Now that most of the hype around big data has died down, overtaken by the buzz over the Internet of Things, we are sometimes treated to serious discussions of the state-of-the-art (or science, for that matter) in data analysis. If you are planning a career as a data scientist or you are a business executive trying to understand what the data scientists are telling you, three recent books provide excellent and accessible overviews:

The Analytics Revolution: How to Improve Your Business By Making Analytics Operational In The Big Data Era by Bill Franks

Data Mining For Dummies by Meta S. Brown

Data Science For Dummies by Lillian Pierson

Bill Franks is the Chief Analytics Officer for Teradata, and his specialty is translating complex analytics into terms that business users can understand.
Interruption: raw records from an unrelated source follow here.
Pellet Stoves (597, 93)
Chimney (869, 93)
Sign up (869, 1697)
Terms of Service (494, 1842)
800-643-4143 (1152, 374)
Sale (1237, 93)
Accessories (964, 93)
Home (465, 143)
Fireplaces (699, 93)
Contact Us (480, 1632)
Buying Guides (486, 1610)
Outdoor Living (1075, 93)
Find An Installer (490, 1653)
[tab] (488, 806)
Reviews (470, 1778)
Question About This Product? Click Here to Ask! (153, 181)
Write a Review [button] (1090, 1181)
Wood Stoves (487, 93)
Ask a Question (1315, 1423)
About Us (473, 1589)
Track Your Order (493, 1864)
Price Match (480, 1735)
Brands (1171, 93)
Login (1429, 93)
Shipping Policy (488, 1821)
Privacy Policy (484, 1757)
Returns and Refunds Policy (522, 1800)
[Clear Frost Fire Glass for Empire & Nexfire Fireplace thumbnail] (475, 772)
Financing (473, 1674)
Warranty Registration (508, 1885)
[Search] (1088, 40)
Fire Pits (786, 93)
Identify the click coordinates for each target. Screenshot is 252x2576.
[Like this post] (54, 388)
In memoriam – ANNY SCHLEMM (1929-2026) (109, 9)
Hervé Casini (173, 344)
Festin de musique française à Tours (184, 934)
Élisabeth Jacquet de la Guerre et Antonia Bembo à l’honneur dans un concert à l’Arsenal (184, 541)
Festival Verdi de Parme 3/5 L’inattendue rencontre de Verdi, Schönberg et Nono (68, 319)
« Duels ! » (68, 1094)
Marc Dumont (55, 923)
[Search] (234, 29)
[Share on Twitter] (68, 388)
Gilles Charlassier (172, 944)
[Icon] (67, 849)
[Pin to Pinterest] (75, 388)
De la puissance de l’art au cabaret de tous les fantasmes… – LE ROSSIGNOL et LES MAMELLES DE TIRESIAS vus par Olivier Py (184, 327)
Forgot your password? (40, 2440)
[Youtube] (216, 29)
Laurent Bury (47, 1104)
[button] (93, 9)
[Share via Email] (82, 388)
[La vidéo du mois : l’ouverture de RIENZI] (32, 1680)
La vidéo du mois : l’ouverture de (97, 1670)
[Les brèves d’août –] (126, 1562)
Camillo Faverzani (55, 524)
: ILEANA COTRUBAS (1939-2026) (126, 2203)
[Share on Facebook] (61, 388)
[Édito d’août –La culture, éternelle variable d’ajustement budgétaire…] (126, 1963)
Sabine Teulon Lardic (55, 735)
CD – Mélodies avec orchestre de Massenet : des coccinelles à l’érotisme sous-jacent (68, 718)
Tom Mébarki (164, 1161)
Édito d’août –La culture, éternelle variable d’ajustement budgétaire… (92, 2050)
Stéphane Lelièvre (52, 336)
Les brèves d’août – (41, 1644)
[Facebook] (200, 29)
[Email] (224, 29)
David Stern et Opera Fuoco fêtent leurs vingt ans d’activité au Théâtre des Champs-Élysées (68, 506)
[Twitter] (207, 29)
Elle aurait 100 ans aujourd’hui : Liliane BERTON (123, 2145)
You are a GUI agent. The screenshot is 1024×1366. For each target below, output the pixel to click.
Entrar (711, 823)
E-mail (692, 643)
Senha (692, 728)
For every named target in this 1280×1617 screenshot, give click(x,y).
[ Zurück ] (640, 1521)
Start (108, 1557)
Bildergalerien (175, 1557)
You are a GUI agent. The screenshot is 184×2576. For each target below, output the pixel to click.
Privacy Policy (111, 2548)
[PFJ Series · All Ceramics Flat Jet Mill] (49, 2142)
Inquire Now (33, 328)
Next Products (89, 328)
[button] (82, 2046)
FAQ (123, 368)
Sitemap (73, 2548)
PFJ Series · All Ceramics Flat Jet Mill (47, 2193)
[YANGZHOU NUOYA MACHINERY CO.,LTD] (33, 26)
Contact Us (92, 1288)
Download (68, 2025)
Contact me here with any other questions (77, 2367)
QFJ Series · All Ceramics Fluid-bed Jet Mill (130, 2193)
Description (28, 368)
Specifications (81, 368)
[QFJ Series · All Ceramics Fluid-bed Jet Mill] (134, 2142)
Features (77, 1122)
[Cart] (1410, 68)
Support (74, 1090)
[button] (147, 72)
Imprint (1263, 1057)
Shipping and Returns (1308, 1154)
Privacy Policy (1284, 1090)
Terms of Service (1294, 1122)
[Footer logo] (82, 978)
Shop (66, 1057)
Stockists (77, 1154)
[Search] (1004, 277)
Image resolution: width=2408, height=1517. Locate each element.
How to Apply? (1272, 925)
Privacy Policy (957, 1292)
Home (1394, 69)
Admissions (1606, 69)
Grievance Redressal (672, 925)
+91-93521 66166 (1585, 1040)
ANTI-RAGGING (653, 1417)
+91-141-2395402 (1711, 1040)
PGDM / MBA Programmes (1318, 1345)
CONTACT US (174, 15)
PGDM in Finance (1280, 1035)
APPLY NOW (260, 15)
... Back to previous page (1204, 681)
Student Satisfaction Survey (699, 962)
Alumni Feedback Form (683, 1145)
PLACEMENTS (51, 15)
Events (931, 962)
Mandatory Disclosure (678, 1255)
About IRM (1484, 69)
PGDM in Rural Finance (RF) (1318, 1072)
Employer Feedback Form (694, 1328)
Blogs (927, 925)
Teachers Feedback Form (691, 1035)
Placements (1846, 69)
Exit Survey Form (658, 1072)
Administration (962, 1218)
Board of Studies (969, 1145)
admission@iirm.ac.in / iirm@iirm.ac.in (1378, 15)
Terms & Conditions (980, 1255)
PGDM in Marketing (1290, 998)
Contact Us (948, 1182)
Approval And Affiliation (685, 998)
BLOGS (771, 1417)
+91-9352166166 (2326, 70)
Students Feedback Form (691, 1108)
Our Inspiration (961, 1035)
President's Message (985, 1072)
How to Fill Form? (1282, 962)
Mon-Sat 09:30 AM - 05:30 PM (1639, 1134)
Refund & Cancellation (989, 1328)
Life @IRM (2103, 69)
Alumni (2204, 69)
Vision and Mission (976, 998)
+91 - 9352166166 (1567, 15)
The Analystics Revolution follows Franks’ Taming the Big Data Tidal Wave, which was listed on Tom Peters’ 2014 list of “Must Read” books.

“With all the hype around big data, it is easy to assume that nothing of interest was happening in the past if you don’t know better from experience” says Franks. The over-excitement about big data caused many organizations to re-create solutions that already exist and build new groups dedicated to big data analysis, separate from their traditional analytics functions. As a correction, Franks advocates “a new, integrated, and evolved analytics paradigm,” combining traditional analytics on traditional data with big data analytics on big data.

The focus of this new approach–and the book–is Operational Analytics. It takes us from the descriptive and predictive analytics of traditional and big data analytics to prescriptive analytics. It pays close attention to the numerous decisions and actions, mostly tactical, taking place every day in your business. Most important, it places great emphasis on the process of analytics, on embedding it everywhere, and on automating the required response to events and changing conditions.

“Of course,” says Franks, “it takes human intervention to decide that an operational analytics process is needed and to build the process.”  But once the process is designed and turned on, the process accesses data, performs analysis, makes decisions, and then actually causes actions to occur. And humans are crucial to the success of this new brand of automated analytics, not only at the design phase, but also in the on-going monitoring and tweaking of the process.

An example of operational analytics is the development of an improved maintenance schedule using sensor data. There will be no value in the Internet of Things without an automated process for data analysis and action based on that analysis. “As traditional manufacturers suddenly find themselves embedding sensors, collecting data, and producing analytics for their customers, industry lines blur. Not only are new competencies needed, but the reason customers choose a product may have less to do with traditional selection criteria than with the data and analytics offered with the product,” says Franks.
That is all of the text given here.